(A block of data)

..........

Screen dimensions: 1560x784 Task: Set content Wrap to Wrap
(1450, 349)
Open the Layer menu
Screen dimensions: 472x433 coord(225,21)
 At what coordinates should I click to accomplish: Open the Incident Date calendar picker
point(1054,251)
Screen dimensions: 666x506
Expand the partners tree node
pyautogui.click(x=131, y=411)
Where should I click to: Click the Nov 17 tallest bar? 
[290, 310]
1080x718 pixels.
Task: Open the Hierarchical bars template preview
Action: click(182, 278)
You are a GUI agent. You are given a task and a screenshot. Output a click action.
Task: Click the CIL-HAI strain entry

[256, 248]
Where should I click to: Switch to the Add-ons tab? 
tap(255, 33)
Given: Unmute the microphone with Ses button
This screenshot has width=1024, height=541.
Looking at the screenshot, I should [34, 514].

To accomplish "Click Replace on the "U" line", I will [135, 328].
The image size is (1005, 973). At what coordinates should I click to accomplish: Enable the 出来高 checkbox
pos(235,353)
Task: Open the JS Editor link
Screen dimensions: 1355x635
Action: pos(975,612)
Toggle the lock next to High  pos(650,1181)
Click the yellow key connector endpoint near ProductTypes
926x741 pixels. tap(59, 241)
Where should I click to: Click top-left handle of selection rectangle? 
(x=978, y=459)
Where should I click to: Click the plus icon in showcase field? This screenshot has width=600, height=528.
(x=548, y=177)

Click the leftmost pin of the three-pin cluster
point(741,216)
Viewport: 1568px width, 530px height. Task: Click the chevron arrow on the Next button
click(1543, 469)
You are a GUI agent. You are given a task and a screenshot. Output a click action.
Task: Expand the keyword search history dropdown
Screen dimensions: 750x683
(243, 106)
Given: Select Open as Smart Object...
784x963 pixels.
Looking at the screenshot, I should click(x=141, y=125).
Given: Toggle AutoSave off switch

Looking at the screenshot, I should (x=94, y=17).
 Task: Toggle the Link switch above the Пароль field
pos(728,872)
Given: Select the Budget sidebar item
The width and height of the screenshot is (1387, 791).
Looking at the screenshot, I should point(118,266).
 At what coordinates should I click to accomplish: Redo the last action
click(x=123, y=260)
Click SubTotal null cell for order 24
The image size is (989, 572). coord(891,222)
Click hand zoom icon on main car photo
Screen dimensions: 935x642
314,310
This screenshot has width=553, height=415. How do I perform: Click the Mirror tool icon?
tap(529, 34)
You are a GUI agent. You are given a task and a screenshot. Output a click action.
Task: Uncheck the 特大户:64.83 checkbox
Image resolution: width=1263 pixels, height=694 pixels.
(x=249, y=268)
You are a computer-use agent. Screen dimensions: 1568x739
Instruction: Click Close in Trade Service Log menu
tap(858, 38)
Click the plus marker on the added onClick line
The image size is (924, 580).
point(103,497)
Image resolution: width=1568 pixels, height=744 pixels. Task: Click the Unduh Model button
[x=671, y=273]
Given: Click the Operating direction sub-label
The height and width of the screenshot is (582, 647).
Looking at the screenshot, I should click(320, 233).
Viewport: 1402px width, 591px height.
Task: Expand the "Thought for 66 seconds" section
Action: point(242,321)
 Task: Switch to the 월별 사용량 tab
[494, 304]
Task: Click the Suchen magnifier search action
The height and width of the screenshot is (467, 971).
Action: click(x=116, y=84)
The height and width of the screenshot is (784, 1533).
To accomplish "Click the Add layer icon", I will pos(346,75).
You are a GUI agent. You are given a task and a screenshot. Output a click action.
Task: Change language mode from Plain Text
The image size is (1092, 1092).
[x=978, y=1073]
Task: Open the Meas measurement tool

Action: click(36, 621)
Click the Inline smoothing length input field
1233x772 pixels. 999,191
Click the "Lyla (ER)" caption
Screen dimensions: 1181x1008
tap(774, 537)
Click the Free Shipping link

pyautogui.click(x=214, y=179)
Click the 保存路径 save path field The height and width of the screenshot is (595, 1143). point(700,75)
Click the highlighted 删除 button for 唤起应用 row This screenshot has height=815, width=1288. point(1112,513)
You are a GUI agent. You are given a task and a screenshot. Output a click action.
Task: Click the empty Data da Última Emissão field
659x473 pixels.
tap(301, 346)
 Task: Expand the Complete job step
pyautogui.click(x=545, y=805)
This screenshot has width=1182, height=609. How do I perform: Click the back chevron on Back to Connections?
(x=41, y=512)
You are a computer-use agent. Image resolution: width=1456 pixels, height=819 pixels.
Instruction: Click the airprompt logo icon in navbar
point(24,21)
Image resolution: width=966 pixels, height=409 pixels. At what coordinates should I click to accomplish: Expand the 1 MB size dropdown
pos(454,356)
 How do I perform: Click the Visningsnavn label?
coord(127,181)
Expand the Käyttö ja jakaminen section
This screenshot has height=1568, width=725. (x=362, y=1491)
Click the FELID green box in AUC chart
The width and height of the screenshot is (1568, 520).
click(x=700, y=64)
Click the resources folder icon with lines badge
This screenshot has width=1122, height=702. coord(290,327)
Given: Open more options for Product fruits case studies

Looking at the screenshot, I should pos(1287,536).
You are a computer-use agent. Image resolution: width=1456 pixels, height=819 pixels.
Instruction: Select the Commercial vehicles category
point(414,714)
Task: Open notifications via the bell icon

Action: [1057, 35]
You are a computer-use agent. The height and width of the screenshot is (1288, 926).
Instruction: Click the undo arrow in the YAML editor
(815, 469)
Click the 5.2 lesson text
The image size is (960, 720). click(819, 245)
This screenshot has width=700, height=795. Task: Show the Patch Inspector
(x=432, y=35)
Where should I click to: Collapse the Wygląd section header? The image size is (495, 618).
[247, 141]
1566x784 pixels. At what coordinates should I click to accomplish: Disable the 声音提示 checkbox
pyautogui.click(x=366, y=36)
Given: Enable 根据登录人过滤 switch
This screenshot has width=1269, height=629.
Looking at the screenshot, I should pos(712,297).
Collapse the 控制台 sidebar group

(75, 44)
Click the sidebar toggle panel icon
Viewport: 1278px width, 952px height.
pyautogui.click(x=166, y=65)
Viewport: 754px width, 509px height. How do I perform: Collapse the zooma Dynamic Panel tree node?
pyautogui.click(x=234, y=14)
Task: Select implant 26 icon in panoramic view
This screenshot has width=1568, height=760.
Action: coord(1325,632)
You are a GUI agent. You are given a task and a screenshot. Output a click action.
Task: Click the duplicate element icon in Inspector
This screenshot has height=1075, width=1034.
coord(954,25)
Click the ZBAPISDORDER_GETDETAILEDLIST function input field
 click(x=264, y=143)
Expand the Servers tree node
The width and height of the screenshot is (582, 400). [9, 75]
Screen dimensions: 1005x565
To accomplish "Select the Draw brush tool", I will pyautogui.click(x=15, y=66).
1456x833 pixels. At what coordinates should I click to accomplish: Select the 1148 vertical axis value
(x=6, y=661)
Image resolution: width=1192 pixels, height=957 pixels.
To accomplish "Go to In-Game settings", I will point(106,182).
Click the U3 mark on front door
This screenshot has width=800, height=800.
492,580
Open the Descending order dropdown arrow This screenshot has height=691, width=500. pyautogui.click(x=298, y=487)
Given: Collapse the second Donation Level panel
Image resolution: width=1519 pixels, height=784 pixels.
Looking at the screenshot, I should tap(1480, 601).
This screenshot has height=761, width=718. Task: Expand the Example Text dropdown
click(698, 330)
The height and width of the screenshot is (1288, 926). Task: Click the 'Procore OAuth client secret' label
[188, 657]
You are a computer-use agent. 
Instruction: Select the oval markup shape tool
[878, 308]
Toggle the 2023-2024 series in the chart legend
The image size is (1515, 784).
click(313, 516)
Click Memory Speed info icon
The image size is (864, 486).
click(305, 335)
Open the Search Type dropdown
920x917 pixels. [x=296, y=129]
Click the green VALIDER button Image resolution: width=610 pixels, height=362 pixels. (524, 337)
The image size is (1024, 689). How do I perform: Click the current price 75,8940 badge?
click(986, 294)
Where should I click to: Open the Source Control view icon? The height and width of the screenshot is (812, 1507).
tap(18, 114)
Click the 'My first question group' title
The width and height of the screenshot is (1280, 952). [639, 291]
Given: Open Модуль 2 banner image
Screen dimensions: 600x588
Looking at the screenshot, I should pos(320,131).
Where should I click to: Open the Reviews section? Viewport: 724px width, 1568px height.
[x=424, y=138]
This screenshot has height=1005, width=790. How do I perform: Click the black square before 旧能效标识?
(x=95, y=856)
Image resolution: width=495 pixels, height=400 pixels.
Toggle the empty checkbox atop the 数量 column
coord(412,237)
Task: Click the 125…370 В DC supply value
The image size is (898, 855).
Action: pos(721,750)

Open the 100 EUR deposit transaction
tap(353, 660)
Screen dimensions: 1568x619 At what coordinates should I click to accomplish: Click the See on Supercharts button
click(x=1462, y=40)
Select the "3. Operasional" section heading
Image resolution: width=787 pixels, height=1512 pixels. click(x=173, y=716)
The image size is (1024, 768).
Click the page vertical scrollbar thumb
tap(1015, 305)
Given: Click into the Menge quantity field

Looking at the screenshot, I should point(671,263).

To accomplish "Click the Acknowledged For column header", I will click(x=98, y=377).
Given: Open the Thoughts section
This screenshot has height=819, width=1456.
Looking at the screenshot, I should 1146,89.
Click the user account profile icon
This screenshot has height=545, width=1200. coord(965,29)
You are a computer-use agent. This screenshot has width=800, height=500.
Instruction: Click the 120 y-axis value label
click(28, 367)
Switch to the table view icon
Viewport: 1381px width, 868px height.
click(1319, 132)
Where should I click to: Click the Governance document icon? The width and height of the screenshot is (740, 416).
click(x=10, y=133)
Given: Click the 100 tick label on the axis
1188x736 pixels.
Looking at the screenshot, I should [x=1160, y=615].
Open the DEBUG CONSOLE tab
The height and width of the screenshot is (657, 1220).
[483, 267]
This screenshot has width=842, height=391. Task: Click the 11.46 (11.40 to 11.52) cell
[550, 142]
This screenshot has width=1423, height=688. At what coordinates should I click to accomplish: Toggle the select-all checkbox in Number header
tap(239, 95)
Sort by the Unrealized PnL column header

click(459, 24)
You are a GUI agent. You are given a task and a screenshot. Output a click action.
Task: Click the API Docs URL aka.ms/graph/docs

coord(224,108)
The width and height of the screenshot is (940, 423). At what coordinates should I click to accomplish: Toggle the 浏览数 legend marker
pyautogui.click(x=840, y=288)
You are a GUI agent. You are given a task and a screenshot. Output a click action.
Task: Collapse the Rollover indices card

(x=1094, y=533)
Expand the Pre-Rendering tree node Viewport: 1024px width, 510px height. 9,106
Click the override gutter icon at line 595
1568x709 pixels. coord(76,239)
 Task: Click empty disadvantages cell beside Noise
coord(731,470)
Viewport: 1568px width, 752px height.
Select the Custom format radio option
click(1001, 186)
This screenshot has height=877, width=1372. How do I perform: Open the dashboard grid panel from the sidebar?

..........

Exercise directions: Can you update the stretch of lines from the one containing "1456x833 pixels. At" through the one containing "click(698, 330)" so that "dropdown" becomes "drop-down list", leaving everything else as it is?

Written solution:
1456x833 pixels. At what coordinates should I click to accomplish: Select the 1148 vertical axis value
(x=6, y=661)
Image resolution: width=1192 pixels, height=957 pixels.
To accomplish "Go to In-Game settings", I will point(106,182).
Click the U3 mark on front door
This screenshot has width=800, height=800.
492,580
Open the Descending order drop-down list arrow This screenshot has height=691, width=500. pyautogui.click(x=298, y=487)
Given: Collapse the second Donation Level panel
Image resolution: width=1519 pixels, height=784 pixels.
Looking at the screenshot, I should tap(1480, 601).
This screenshot has height=761, width=718. Task: Expand the Example Text drop-down list
click(698, 330)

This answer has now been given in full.